→ **Task details**: Copy out every line in the entries below that includes "info".

──────

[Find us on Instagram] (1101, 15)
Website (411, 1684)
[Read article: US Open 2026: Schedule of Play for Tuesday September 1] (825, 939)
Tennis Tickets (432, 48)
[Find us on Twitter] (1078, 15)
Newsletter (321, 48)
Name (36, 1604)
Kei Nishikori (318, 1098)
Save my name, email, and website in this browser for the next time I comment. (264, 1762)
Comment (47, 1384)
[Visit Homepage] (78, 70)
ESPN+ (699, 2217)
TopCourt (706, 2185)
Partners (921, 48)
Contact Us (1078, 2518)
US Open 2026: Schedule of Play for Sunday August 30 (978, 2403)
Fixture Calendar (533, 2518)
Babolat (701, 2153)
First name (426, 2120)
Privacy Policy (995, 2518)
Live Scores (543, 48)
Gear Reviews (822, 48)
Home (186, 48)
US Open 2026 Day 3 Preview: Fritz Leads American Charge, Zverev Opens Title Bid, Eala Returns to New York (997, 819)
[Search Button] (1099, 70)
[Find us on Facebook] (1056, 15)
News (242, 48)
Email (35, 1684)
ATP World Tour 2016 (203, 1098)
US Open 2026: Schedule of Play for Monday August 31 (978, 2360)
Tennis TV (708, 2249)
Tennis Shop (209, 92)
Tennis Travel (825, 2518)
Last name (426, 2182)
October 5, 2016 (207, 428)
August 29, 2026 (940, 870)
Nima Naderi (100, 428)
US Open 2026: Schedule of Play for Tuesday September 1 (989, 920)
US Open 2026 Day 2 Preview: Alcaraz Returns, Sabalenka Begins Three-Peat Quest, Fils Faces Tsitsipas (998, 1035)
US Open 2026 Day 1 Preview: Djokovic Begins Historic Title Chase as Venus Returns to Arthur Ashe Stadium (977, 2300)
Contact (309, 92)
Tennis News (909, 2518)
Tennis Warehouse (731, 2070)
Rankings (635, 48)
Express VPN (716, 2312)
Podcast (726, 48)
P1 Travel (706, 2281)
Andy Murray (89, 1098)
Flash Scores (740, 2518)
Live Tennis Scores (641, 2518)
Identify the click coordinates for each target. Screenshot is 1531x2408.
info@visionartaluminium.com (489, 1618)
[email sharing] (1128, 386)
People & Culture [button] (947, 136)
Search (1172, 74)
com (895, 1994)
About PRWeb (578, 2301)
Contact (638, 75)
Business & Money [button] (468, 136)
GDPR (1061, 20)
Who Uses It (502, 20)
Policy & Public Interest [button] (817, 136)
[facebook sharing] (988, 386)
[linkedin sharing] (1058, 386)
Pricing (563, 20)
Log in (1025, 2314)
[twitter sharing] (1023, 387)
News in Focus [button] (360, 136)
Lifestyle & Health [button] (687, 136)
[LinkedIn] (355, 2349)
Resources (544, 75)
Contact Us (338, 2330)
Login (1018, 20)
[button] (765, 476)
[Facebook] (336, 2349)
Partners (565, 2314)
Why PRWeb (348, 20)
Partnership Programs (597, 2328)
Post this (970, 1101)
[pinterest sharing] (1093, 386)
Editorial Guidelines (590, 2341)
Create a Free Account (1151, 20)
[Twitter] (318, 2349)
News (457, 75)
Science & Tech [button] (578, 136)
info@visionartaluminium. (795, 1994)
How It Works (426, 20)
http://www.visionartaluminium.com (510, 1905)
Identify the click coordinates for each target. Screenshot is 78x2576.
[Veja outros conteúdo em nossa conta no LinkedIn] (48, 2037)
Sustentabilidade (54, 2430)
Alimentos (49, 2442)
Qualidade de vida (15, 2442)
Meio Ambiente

──────

→ **Solution**:
info@visionartaluminium.com (489, 1618)
info@visionartaluminium. (795, 1994)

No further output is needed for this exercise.